Your electrical systems are probably seeing substantially reduced loads at this time, but with low loads, or areas completely shut off, this might also be a great time to perform those long deferred preventative maintenance projects or repairs. In many areas, contractors are still allowed to perform repairs and maintenance. Tighten connections in panel boards, clean dusty switch gear internals, or enter electrical vaults and service equipment that has not been turned off in years. Also remember to continue to test and exercise your emergency generators to keep them ready to go.
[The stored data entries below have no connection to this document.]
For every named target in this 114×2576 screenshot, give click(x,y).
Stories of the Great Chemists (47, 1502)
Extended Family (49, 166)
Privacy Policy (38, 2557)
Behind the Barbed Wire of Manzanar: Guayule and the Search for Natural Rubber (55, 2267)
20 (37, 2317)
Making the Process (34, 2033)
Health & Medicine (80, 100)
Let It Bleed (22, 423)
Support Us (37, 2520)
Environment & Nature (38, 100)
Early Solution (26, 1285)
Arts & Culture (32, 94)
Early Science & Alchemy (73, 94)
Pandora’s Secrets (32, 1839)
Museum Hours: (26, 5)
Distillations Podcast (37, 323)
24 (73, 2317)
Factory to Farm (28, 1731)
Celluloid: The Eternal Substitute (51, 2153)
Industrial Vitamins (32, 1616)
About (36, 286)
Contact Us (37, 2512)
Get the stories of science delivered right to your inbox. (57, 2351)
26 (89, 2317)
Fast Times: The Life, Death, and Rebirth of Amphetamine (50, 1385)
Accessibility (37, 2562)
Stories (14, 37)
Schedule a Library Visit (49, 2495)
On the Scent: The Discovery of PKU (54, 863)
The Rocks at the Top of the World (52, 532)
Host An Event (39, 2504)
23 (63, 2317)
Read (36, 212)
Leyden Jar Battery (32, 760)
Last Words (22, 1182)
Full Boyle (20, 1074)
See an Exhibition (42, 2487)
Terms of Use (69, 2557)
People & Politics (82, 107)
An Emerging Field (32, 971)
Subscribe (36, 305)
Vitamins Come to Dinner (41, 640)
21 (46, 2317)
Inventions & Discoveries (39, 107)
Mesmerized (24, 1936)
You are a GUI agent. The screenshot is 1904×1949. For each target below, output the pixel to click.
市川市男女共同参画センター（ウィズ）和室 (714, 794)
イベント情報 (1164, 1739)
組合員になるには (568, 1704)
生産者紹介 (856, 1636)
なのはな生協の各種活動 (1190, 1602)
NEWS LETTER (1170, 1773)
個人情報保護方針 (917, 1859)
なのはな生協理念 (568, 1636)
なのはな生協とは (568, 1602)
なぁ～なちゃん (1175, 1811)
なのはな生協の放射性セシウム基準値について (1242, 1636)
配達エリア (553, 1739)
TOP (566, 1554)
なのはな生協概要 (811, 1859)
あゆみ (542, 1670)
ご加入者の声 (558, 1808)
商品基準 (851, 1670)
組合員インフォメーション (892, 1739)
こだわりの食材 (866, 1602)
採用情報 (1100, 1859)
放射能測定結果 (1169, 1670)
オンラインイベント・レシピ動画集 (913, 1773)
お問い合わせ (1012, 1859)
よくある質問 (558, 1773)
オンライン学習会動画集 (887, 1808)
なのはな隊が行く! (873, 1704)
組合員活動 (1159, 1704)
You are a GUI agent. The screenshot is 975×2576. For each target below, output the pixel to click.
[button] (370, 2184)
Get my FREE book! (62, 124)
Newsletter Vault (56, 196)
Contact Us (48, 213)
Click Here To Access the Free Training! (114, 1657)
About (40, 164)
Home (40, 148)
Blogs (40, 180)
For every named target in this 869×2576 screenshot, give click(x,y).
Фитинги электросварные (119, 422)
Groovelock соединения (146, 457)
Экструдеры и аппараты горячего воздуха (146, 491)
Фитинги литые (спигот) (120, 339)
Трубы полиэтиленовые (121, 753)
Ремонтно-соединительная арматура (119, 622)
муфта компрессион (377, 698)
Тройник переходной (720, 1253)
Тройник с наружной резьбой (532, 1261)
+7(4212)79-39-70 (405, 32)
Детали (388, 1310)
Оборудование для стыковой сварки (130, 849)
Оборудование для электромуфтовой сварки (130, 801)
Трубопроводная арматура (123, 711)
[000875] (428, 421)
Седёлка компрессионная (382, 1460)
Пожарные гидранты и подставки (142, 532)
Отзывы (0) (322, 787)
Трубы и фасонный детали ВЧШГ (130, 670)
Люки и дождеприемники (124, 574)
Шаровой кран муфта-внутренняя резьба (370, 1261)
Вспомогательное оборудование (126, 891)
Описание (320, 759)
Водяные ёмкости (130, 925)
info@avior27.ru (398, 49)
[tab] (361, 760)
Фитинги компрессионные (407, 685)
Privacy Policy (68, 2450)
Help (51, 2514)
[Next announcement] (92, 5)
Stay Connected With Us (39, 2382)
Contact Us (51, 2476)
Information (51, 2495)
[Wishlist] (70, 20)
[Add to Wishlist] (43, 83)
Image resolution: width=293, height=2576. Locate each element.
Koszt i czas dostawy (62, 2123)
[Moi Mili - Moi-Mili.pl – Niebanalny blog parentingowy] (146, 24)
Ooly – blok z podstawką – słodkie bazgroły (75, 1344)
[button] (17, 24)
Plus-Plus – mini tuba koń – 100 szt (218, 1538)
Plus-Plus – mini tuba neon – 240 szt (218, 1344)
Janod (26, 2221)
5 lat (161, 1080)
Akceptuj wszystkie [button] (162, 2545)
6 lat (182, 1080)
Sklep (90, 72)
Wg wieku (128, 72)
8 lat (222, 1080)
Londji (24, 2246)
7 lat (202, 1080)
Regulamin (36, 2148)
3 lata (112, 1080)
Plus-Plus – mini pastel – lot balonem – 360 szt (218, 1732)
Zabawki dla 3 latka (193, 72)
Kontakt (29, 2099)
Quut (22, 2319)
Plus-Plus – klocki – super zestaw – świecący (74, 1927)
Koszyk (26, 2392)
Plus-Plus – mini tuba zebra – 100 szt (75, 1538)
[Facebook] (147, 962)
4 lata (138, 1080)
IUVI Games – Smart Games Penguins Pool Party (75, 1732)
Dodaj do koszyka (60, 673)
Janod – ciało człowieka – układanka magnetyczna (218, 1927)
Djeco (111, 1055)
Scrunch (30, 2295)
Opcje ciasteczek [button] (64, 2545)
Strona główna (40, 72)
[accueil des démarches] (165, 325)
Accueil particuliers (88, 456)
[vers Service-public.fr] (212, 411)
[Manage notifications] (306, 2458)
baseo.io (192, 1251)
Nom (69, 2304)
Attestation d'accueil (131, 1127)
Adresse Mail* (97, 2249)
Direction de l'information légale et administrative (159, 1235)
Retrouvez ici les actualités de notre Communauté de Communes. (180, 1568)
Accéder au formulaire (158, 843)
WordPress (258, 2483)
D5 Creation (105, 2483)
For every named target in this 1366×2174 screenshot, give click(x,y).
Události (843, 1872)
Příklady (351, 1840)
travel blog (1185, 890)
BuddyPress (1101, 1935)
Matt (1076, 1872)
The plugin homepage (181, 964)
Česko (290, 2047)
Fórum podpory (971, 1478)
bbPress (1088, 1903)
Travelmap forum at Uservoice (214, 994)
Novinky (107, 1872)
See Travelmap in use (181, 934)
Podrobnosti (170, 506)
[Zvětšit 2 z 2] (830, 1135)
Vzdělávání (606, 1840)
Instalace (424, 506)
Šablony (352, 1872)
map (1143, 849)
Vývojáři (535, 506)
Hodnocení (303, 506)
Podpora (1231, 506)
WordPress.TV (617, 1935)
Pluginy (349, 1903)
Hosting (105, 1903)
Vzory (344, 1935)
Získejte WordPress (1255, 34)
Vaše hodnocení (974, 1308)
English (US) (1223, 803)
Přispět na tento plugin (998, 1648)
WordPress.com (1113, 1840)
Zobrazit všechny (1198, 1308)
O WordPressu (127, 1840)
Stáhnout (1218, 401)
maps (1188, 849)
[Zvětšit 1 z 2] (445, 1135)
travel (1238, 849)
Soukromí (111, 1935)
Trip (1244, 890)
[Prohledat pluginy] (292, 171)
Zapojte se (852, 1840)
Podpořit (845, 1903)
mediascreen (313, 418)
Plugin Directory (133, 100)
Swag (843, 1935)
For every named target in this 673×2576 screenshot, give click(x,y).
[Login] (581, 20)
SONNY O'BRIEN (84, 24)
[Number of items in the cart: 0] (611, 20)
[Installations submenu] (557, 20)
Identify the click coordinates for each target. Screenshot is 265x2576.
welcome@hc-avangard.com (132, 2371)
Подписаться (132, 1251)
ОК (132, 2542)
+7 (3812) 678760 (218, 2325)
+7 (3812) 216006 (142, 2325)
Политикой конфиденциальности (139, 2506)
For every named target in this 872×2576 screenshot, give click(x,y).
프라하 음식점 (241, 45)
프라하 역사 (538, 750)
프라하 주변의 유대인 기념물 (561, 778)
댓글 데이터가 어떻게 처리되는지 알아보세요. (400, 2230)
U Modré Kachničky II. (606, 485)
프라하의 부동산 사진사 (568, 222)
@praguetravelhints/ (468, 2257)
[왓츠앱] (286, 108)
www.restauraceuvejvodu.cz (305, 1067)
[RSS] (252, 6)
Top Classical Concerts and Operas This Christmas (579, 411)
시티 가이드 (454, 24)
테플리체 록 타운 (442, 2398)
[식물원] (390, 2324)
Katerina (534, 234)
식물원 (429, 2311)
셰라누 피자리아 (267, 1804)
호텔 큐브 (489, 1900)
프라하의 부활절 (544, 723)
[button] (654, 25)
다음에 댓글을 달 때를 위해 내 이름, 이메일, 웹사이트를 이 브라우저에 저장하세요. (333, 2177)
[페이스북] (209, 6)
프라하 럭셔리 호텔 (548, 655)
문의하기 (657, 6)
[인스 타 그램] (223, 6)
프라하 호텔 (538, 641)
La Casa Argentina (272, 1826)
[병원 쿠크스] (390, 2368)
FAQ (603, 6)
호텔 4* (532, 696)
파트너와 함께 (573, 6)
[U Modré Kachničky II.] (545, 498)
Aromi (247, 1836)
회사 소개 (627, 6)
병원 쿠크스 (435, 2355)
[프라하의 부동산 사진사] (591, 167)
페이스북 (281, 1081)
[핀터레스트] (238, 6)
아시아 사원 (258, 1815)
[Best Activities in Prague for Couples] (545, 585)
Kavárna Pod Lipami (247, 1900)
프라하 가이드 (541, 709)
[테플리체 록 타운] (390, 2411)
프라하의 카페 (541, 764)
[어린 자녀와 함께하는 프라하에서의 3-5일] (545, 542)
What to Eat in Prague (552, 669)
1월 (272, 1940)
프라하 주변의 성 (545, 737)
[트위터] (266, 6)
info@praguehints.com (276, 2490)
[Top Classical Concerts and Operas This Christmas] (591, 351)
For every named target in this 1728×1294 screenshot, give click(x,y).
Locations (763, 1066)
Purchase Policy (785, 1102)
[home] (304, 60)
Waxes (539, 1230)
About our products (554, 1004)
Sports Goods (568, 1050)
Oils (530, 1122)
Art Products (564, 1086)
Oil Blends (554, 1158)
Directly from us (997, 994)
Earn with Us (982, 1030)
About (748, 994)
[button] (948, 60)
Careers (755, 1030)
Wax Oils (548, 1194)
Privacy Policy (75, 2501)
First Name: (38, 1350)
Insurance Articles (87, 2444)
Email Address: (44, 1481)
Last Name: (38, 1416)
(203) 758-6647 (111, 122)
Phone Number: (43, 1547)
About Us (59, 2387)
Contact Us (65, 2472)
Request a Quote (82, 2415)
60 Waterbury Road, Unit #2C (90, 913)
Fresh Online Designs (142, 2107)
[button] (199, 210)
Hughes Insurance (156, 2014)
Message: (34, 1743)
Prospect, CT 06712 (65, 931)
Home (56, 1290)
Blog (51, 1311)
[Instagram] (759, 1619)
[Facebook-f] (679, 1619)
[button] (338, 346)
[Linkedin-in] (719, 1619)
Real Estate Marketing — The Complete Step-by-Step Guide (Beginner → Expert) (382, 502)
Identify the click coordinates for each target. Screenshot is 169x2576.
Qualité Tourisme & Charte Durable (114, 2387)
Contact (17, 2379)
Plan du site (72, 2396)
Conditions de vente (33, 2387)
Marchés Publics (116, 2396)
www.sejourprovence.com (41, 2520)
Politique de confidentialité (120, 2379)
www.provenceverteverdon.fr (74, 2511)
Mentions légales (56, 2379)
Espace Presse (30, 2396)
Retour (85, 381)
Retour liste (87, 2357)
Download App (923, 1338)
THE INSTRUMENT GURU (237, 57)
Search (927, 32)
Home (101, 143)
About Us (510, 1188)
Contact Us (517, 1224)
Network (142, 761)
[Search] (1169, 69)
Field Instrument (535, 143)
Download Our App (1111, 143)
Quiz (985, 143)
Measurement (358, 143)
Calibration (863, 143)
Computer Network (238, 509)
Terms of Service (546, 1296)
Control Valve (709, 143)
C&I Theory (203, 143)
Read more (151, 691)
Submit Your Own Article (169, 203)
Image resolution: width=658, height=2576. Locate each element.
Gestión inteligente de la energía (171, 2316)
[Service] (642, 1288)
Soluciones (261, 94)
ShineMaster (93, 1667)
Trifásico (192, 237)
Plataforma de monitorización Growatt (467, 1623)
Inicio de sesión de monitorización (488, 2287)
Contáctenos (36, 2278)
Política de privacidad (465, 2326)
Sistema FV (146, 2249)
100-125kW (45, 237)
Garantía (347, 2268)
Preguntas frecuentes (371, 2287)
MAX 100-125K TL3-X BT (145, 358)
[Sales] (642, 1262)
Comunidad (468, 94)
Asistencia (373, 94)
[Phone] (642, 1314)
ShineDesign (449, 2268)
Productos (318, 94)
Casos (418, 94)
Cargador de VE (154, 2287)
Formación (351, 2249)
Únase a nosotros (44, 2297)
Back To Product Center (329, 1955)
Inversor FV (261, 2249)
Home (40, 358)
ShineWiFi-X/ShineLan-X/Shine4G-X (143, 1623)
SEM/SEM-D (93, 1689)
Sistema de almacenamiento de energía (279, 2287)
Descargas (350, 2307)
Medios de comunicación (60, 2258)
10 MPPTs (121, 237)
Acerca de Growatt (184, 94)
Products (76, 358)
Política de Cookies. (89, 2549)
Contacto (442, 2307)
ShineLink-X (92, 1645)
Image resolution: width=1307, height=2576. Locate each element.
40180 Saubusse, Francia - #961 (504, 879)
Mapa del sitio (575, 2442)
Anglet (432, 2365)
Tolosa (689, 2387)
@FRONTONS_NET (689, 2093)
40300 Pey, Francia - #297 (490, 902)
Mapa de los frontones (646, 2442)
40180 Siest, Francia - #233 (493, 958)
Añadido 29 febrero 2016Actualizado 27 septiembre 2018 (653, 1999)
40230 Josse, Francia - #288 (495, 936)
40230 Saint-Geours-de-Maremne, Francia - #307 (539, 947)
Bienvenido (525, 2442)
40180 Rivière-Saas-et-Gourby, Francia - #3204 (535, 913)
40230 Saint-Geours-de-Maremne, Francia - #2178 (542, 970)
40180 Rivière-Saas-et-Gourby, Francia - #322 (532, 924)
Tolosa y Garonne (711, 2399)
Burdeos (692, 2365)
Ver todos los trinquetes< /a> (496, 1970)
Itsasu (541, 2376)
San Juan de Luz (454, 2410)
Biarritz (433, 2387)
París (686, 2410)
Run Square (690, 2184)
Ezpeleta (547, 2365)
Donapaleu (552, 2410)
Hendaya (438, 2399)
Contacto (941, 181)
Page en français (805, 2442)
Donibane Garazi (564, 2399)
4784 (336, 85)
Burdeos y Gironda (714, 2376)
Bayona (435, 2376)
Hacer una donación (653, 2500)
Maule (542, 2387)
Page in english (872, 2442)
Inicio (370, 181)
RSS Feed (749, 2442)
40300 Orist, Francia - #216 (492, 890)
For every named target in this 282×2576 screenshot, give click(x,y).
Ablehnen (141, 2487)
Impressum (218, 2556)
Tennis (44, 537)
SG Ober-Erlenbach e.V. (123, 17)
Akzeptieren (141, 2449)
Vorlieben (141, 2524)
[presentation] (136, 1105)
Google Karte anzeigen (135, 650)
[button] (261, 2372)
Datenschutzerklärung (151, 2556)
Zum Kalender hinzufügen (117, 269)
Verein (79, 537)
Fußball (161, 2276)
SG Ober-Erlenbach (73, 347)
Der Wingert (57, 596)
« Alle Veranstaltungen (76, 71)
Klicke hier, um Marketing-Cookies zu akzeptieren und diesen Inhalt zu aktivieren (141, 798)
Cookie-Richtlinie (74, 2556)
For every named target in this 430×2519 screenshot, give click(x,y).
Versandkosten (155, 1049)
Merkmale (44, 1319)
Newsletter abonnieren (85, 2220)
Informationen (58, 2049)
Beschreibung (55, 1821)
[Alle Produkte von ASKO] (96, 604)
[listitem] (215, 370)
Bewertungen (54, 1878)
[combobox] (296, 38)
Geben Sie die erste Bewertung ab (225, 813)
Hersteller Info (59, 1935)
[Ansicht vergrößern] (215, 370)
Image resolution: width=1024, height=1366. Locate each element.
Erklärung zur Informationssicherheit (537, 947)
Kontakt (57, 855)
Secure openings into the building, perhaps reinforcing most entrances to reduce to one singular access point. Consider periodic walk throughs (daily or maybe weekly) to address any new issues (roof leaks, break ins, etc.). Camera systems should be reviewed, is data saved off site or will it need to be periodically transferred from onsite digital storage (typical limits of 30 days or so) to offsite storage? Security as well as fire alarm systems will need to remain operational while the building is unoccupied. Do not turn off fire alarms without discussing with the local authority having jurisdiction (AHJ) and checking with your insurance carrier.

The practices for shutting down and restarting an elevator are determined by the American Society of Mechanical Engineers (ASME) A17.1 Safety Code for Elevators and Escalators or the local elevator safety code. For this reason, it is desirable that the applicable local elevator safety commission be contacted to ensure that the procedures for that jurisdiction are followed for shutting down and restarting.

Your building may not have ever been shut down for this long before, so be vigilant for systems that could be stressed after being idle when they are restarted. These are challenging times, but also present an opportunity to take advantage of the time to get some maintenance done, or possibly a deep thorough cleaning or repairs, but most importantly to prepare your buildings to be occupied again.

1 New England Journal of Medicine, Aerosol and Surface Stability of SARS-COV-2 as Compared with SARS-CoV-1.

Peters, P.E., MAC, CEICC, is a vice president with Rimkus Consulting Group an international forensic engineering company. He is a licensed Professional Engineer, Mold Assessment Consultant and Council-certified Environmental Infection Control Consultant with over 20 years’ experience designing and operating very large healthcare facilities and nearly 20 years as a forensic consultant.